My first witness for a part of this truth will be Mr. Olivier (page 46). “Another inevitable source of corruption is the sins of true Christians themselves.” Mr. Olivier will have it that this has acted upon the churches, or the kingdom. That may be; but at least the “source of corruption” was found in the true Christians who composed the church. But one may go still farther; for that which was a source of corruption was not only the sins of true Christians, but, yet more, Judaism. What overthrew Christianity was found in true Christians. The Galatians were not only a church; they were true disciples. Those who had come down from Jerusalem to Antioch are recognised by the apostles as belonging to them, although not authorised on their part. The Pharisees who blamed Peter for having eaten with the Gentiles were believers.
One sees many other examples of it. We find then, that the machinations of Satan among true Christians were the first and principal source of the evil. I admit that this may have been an occasion for the introduction of false brethren; but the corruption began in the church. It is in the church that we find it now, unless the most gross errors and superstitions, in which real Christians are found even according to Mr. Olivier, are not corruption. I say according to Mr. Olivier; for he admits that there are Christians in popery, in Nationalism, and elsewhere.

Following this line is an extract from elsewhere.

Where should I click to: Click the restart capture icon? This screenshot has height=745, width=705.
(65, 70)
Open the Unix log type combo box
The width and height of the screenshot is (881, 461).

If, again, Mr. Olivier will not allow that true Christians, whose sins and whose errors, as we have seen, are an inevitable source of corruption, form the church, because in the sight of God the church will only be truly gathered together in heaven at last, then I answer, that his reasoning is both false and absurd: false, because Timothy ought to know how to behave himself in the church of the living God, and certainly that was not in the church gathered in heaven—the body of Christ was increasing by joints of supply, and certainly that was not in heaven—absurd, for no one dreams of corruption being in heaven; and the reasonings of every man of good sense, and of the Bible, are occupied with the church upon earth. But if true Christians composed the church then there was in the church, according to Mr. Olivier, “an inevitable source of corruption” in the sins, and (shall I add according to the word of God?) in the errors which were found there: errors, which for a moment made Paul doubt that those who had adopted them were true Christians, Gal. 4:11, 20. So it is true that there is corruption at the present time in the church, for the sins and errors have been increasing from the commencement among true Christians, although God has often raised up some special lights in their midst. It was not necessary that all Christians should be corrupted to make it true that the corruption began in the church. It was sufficient that “there was an inevitable source of corruption” in those who formed part of it. That is what took place by Mr. Olivier’s own confession. But this is a fact, a truth of the greatest importance, because the church is found to be compromised in the corruption which has invaded the kingdom itself. Inevitable sources of this corruption were found there.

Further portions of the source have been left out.